Verplichte opdracht:
Wijzig in alle vermeldingen hieronder elke "width" in "breedte" en neem de rest ongewijzigd over. Laat de afbeeldingen weg.

Aangeleverde gegevens:
--- --- ---

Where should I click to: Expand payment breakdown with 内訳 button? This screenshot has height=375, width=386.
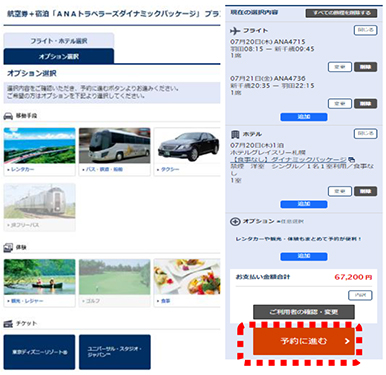click(360, 295)
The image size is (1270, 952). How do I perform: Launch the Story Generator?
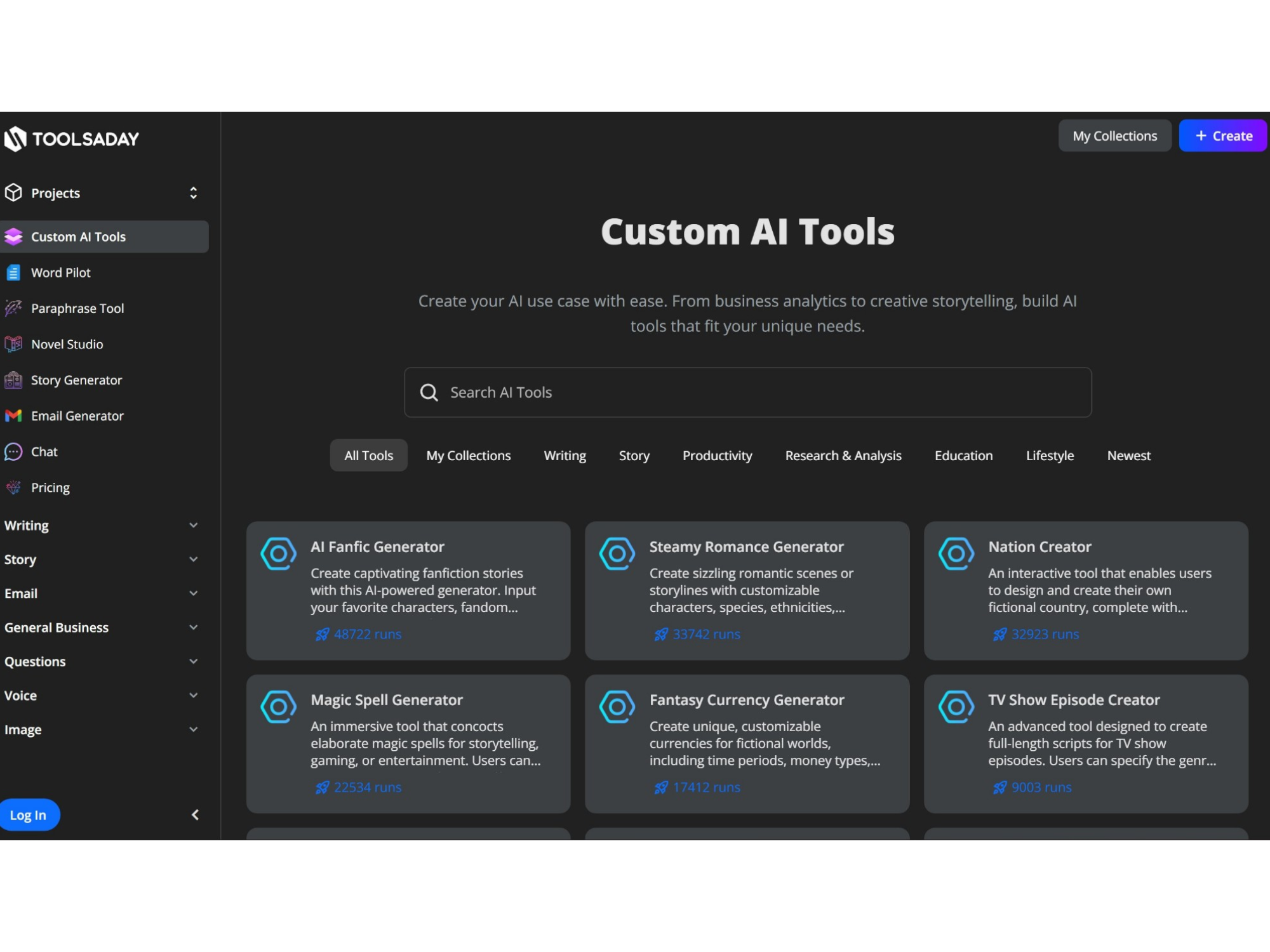pos(76,380)
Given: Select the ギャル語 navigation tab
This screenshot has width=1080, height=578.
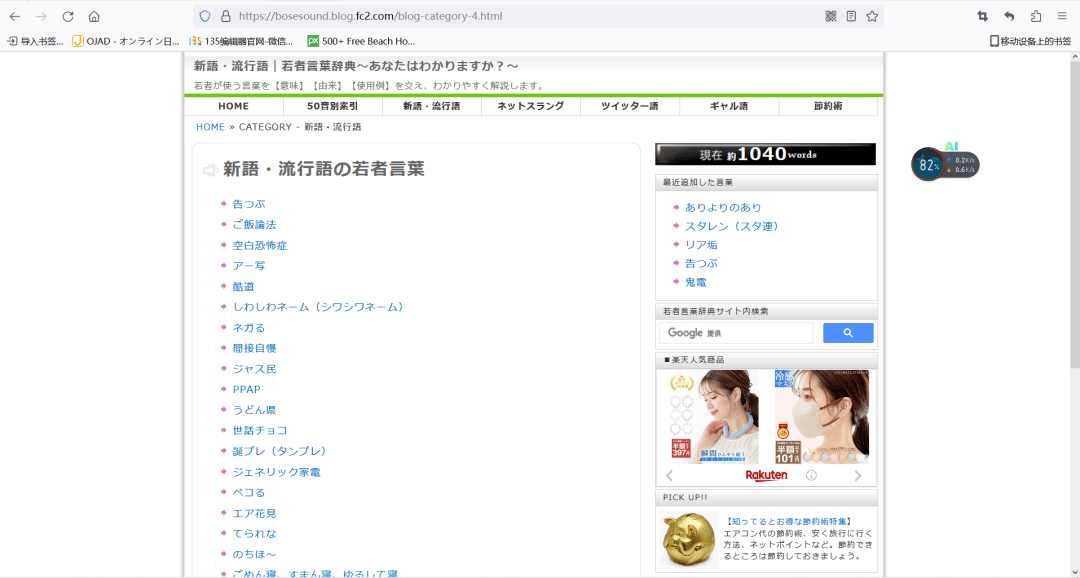Looking at the screenshot, I should point(728,106).
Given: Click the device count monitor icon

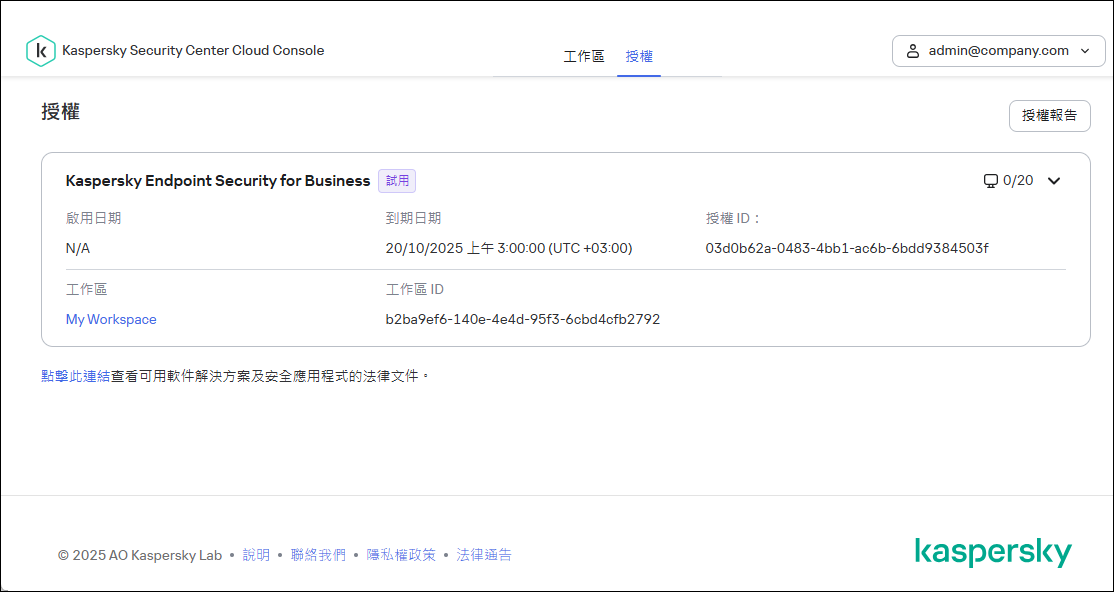Looking at the screenshot, I should coord(990,181).
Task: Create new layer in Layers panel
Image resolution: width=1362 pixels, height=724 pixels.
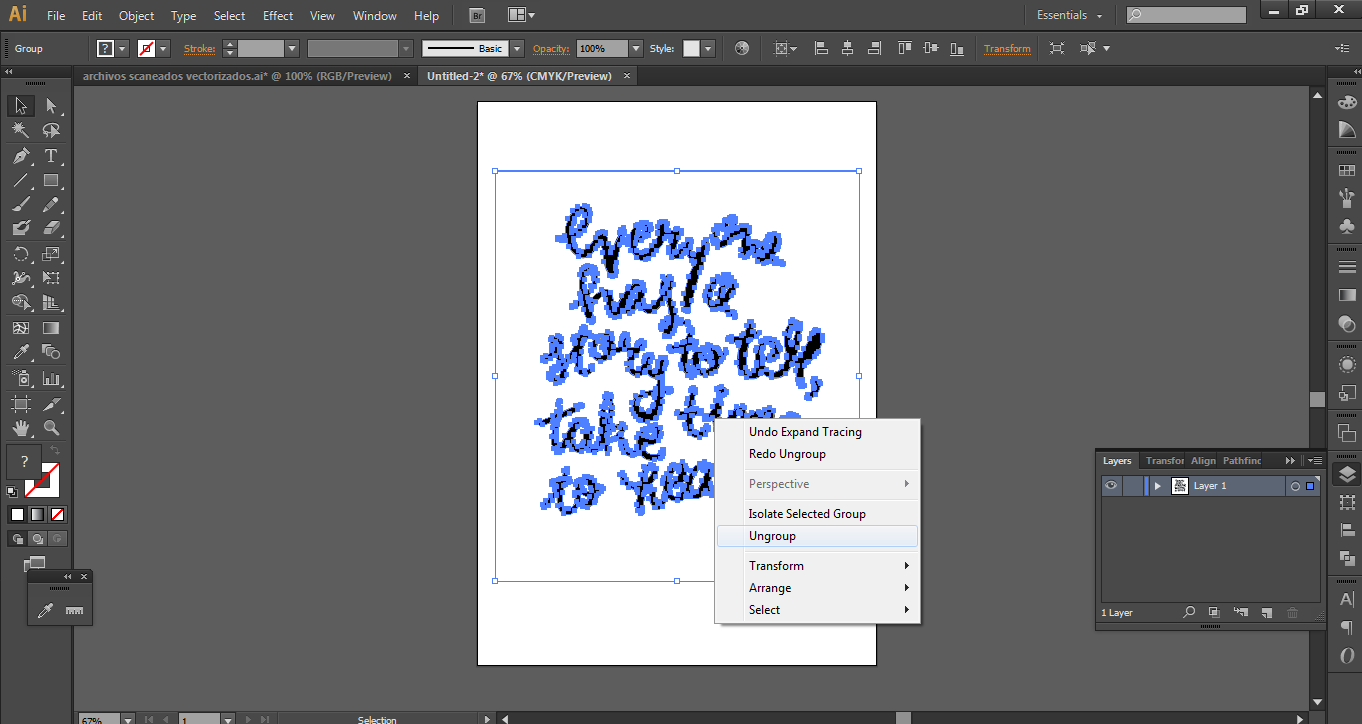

--- --- ---

Antwoord oefening:
Where should I click to: Expand payment breakdown with 内訳 button? This screenshot has height=375, breedte=386.
click(360, 295)
The image size is (1270, 952). How do I perform: Launch the Story Generator?
pos(76,380)
Given: Select the ギャル語 navigation tab
This screenshot has breedte=1080, height=578.
Looking at the screenshot, I should point(728,106).
Given: Click the device count monitor icon

Looking at the screenshot, I should coord(990,181).
Task: Create new layer in Layers panel
Image resolution: breedte=1362 pixels, height=724 pixels.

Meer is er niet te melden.